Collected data
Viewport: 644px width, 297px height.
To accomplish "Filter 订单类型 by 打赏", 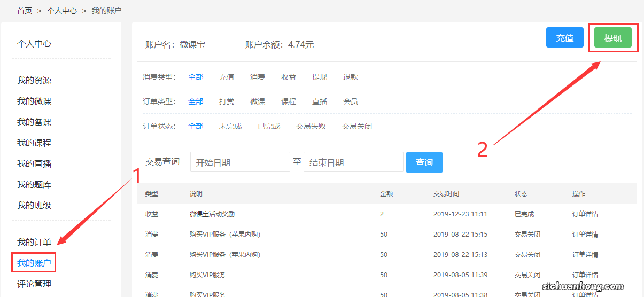I will (x=227, y=101).
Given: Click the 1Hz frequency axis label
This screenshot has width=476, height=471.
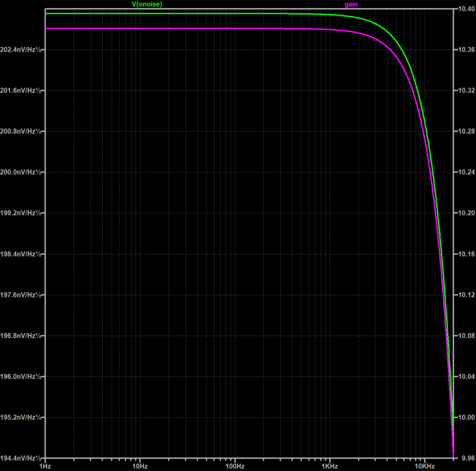Looking at the screenshot, I should (45, 465).
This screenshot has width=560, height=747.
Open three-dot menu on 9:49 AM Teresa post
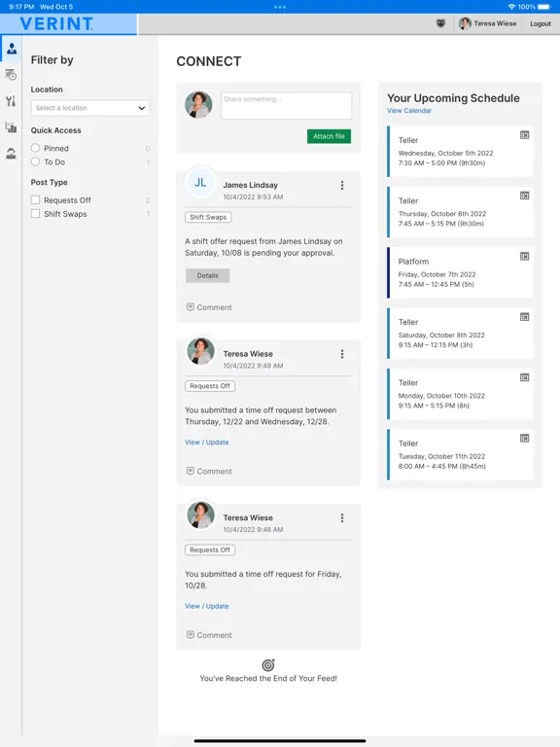point(342,354)
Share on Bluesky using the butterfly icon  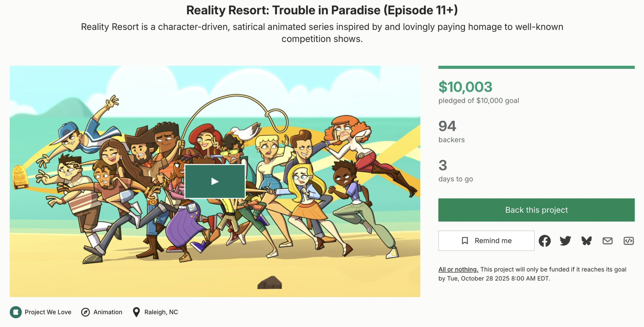click(x=586, y=241)
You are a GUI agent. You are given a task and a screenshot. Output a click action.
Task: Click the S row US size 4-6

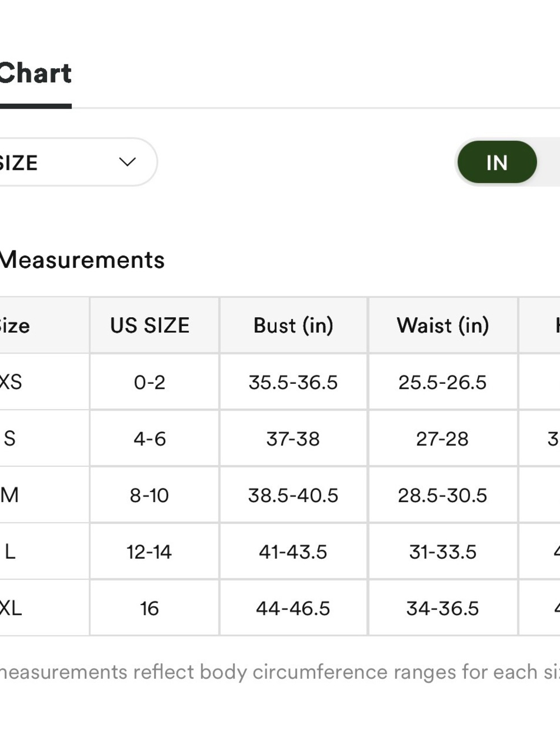pyautogui.click(x=150, y=439)
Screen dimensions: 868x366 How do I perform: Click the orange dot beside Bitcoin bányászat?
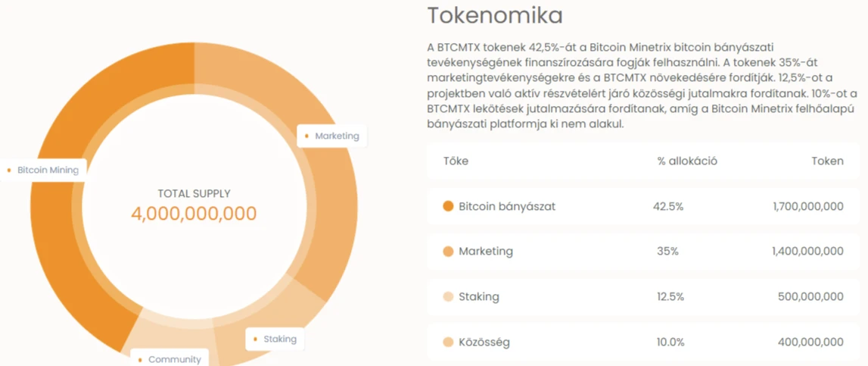[x=449, y=206]
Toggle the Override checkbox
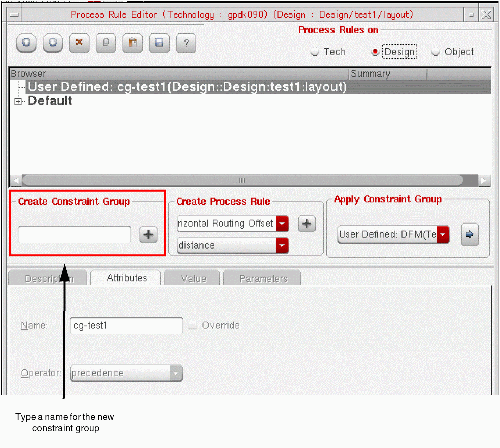500x448 pixels. coord(193,325)
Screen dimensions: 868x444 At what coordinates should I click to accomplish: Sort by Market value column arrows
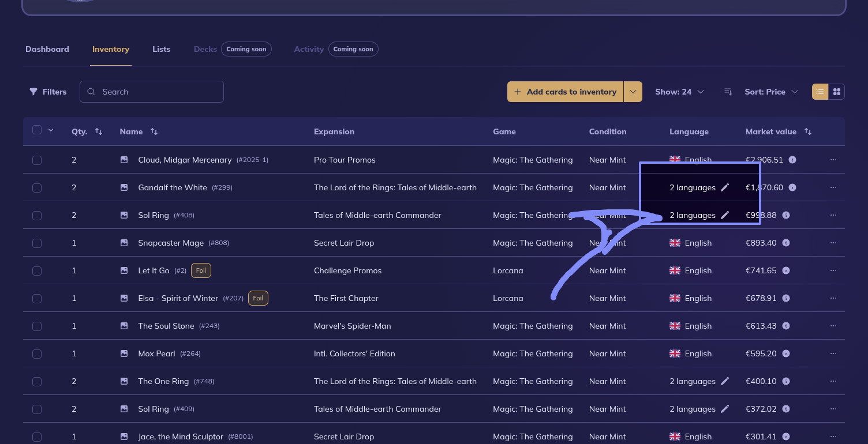808,131
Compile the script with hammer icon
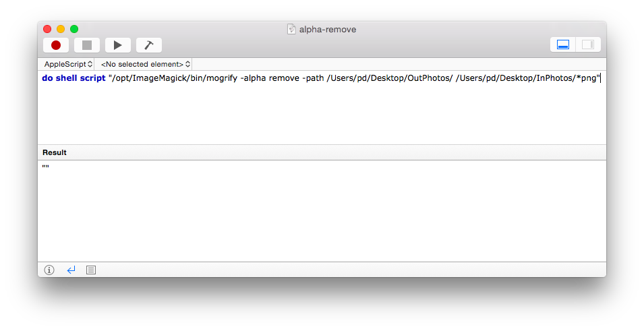The width and height of the screenshot is (644, 331). point(149,45)
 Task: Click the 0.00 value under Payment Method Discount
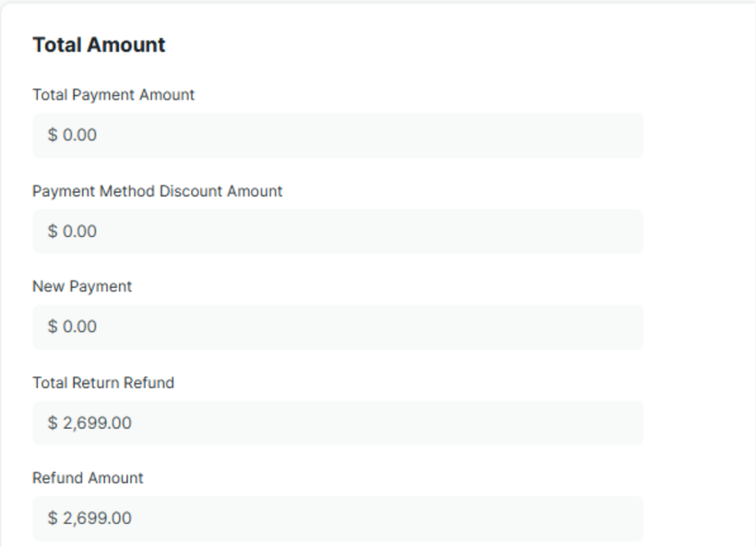click(79, 232)
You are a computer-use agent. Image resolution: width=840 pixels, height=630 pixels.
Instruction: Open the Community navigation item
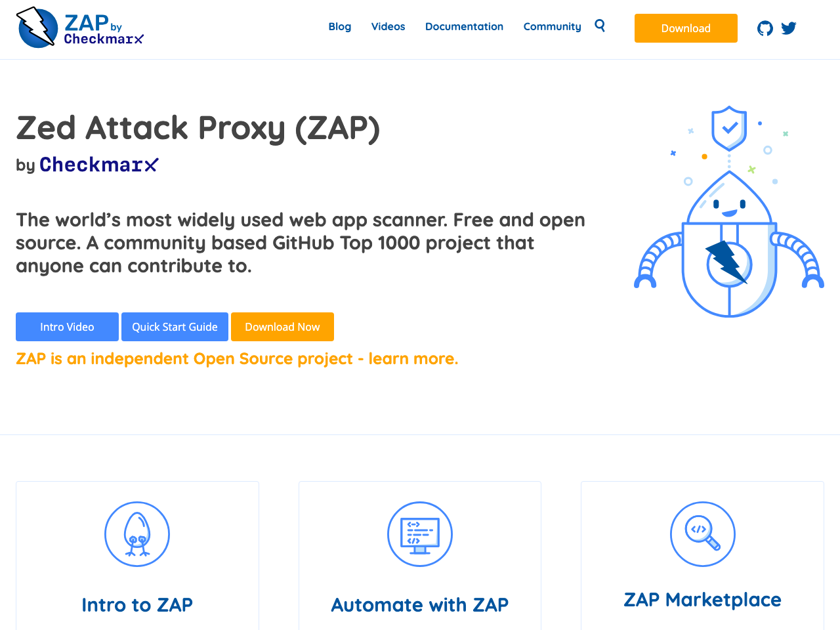pyautogui.click(x=552, y=26)
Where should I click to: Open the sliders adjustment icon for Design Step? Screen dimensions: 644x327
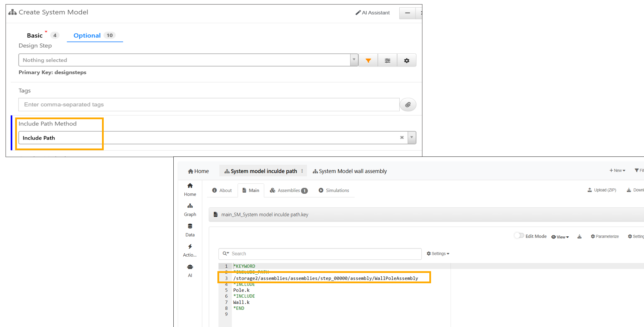(387, 60)
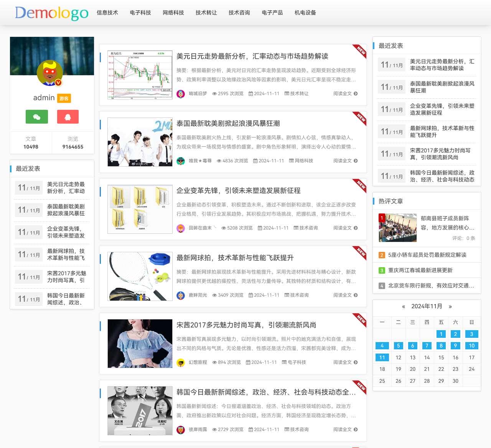Open 泰国最新耽美剧掀起浪漫风暴狂潮 article title
The height and width of the screenshot is (448, 491).
(x=229, y=124)
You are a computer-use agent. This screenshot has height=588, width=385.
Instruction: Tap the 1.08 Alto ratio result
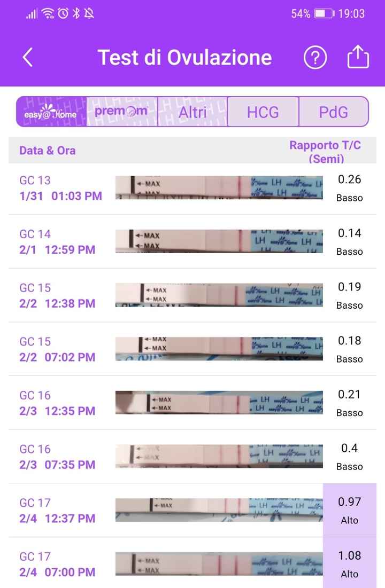coord(350,564)
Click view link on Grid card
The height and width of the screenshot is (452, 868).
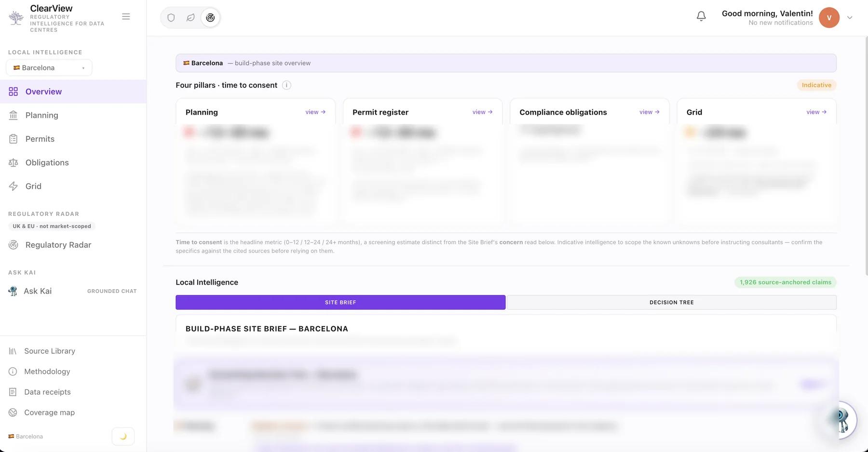[816, 112]
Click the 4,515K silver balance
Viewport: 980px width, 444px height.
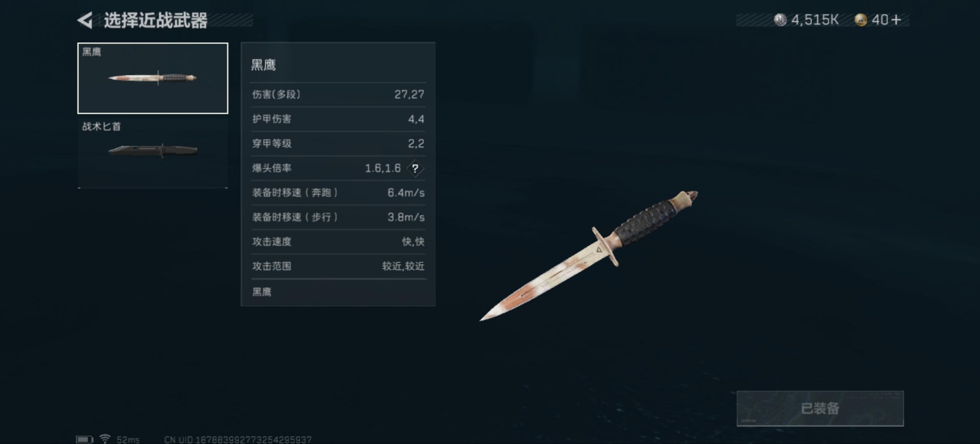point(815,20)
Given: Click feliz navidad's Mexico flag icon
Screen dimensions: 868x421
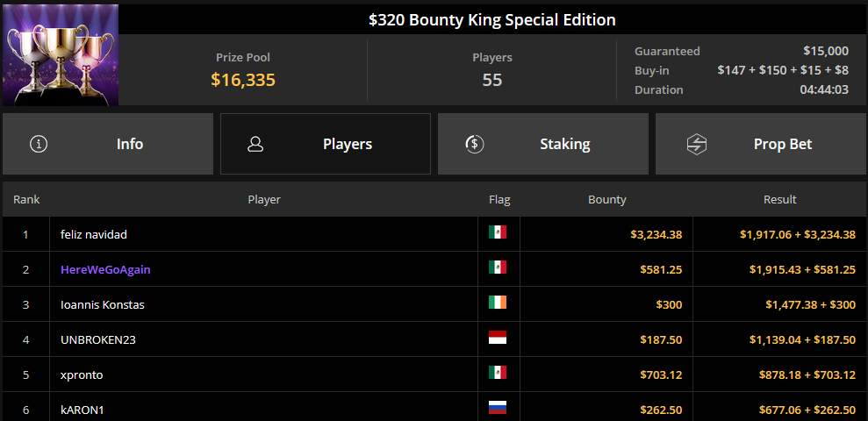Looking at the screenshot, I should 497,232.
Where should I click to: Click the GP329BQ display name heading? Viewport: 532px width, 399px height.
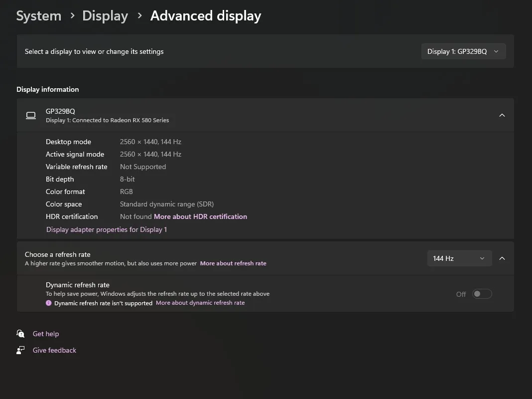[60, 111]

#### [Assignment]
The copy should start at the line that contains "You are a computer-use agent. Image", end at the last line of the entries above, and match each line exactly, with pictures dropped.

#### [Completed exercise]
You are a computer-use agent. Image resolution: width=840 pixels, height=630 pixels.
Instruction: Open the Community navigation item
pyautogui.click(x=552, y=26)
Where should I click to: Open the sliders adjustment icon for Design Step? Screen dimensions: 644x327
(387, 60)
Open 泰国最新耽美剧掀起浪漫风暴狂潮 article title
The height and width of the screenshot is (448, 491).
(x=229, y=124)
You are a computer-use agent. This screenshot has height=588, width=385.
Instruction: Tap the 1.08 Alto ratio result
coord(350,564)
Click view link on Grid card
The height and width of the screenshot is (452, 868).
[816, 112]
Click the 4,515K silver balance
Viewport: 980px width, 444px height.
point(815,20)
Given: Click feliz navidad's Mexico flag icon
Screen dimensions: 868x421
Looking at the screenshot, I should 497,232.
Where should I click to: Click the GP329BQ display name heading? Viewport: 532px width, 399px height.
[60, 111]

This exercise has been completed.